◆ How to complete this task ◆
Look for the string "left" in the material below. Copy every line where you find it.

◆ Raw data ◆
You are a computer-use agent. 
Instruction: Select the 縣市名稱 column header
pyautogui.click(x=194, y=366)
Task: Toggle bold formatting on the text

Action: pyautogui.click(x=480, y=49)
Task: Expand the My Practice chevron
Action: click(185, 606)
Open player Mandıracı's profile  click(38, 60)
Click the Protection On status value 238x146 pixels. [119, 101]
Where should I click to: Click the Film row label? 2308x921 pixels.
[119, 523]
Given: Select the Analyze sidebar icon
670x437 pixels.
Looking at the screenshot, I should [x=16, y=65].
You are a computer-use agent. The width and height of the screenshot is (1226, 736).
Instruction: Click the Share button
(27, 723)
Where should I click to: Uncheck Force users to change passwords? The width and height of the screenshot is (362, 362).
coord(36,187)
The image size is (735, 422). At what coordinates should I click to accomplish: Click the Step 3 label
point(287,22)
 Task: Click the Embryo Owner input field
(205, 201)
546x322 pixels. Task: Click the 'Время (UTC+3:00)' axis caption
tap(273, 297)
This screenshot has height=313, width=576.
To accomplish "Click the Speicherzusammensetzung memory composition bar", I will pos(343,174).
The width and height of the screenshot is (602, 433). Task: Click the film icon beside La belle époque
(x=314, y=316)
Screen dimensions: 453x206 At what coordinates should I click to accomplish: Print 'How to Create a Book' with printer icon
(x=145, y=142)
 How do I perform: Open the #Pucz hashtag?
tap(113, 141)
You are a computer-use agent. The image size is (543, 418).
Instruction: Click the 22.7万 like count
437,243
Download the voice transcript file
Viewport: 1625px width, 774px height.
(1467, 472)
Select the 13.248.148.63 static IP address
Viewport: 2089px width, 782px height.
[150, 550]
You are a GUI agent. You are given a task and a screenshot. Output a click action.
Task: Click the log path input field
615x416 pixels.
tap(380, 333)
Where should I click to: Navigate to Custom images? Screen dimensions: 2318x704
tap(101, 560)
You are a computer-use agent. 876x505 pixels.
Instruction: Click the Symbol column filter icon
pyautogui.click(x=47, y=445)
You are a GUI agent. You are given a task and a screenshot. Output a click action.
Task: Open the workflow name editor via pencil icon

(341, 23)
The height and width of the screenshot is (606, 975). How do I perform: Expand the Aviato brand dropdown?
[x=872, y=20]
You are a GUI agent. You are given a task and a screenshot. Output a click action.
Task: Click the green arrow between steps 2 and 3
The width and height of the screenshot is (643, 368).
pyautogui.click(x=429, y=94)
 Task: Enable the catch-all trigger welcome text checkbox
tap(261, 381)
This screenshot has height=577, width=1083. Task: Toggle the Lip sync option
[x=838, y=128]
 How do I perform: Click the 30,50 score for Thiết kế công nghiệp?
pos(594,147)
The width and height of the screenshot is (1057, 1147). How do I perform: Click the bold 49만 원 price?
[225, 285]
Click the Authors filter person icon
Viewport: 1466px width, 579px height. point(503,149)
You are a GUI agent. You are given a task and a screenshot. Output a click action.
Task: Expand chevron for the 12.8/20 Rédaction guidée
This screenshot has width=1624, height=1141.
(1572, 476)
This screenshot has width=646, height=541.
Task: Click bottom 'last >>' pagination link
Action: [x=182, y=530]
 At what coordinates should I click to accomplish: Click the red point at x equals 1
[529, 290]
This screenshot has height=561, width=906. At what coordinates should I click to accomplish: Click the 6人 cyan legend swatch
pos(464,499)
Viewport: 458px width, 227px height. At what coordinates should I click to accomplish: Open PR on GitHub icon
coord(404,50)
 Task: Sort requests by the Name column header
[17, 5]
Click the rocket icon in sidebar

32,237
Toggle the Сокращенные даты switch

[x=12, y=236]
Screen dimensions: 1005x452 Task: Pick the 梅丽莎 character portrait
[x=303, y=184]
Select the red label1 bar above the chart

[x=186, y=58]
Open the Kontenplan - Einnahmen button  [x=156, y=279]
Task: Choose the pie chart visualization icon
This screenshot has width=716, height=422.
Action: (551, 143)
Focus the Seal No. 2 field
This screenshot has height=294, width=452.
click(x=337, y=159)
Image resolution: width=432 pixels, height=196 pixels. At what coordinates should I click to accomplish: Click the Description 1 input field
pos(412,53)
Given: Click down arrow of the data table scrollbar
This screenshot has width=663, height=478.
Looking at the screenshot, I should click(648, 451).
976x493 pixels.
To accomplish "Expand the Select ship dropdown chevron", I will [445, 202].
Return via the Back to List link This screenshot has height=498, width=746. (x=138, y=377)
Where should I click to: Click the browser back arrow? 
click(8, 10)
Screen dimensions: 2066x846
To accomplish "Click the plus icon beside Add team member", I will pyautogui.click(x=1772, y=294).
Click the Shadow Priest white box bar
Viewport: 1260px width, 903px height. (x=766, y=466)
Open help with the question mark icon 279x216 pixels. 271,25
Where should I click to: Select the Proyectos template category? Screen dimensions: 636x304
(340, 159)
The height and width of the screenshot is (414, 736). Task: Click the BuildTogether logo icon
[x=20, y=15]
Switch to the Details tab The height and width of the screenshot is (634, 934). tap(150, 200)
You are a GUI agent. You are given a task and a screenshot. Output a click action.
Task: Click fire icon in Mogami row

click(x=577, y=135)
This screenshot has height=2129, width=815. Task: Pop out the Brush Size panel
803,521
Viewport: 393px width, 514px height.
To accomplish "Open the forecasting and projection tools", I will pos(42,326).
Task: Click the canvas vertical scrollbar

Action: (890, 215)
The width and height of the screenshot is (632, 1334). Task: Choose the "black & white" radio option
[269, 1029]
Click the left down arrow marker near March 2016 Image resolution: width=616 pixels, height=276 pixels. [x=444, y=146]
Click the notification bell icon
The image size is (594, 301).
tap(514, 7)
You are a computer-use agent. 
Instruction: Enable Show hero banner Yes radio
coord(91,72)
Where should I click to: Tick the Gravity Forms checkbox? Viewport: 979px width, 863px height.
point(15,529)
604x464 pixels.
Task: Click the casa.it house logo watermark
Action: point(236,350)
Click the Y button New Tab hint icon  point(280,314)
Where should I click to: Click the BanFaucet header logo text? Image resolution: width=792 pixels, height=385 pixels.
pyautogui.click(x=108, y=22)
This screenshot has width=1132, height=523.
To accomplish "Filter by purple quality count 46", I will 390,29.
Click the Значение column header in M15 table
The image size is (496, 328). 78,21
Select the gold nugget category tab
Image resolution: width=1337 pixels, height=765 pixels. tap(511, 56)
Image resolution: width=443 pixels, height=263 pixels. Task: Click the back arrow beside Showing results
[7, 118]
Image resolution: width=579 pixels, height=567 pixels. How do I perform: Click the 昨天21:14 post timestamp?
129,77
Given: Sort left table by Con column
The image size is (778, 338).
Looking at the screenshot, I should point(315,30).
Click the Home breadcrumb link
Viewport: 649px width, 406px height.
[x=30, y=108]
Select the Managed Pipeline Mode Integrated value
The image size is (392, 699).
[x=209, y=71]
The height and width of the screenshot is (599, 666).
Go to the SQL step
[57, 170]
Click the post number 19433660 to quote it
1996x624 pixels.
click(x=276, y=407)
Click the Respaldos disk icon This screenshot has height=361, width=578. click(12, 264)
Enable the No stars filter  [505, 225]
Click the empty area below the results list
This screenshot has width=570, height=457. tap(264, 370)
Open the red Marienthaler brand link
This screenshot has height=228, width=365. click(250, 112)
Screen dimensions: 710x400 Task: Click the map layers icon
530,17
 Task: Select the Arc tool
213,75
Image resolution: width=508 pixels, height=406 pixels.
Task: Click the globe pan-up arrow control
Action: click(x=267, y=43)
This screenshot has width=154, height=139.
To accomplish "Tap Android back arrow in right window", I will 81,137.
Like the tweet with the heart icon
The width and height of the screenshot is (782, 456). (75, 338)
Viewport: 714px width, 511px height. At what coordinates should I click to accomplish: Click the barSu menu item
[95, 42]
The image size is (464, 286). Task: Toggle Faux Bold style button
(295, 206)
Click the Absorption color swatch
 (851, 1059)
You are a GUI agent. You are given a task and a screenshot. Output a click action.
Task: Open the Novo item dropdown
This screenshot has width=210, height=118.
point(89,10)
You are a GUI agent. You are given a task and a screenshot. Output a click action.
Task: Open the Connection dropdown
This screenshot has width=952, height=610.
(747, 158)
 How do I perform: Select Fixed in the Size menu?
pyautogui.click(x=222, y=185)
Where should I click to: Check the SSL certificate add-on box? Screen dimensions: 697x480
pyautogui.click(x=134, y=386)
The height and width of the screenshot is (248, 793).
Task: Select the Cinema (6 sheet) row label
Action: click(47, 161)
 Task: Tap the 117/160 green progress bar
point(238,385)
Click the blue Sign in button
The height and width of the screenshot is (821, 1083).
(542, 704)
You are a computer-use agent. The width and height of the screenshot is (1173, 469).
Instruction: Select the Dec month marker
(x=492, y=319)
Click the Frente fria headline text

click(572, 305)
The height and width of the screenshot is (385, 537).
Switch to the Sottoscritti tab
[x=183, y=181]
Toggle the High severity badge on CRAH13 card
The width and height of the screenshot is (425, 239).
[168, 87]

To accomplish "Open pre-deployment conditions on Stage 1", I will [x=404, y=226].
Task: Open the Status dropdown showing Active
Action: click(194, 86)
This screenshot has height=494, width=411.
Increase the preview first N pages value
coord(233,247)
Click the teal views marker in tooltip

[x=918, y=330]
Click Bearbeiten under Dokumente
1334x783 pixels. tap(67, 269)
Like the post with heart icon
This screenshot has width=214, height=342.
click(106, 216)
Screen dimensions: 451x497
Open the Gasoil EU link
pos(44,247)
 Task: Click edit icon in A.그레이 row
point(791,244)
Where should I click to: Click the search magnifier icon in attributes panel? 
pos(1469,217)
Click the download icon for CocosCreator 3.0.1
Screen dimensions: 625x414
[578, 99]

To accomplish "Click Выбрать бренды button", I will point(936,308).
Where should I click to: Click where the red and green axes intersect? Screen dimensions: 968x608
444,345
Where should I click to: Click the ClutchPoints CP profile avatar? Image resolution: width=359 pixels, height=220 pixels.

◆ Result for this task ◆
Click the left down arrow marker near March 2016 Image resolution: width=616 pixels, height=276 pixels. [x=444, y=146]
Given: Sort left table by Con column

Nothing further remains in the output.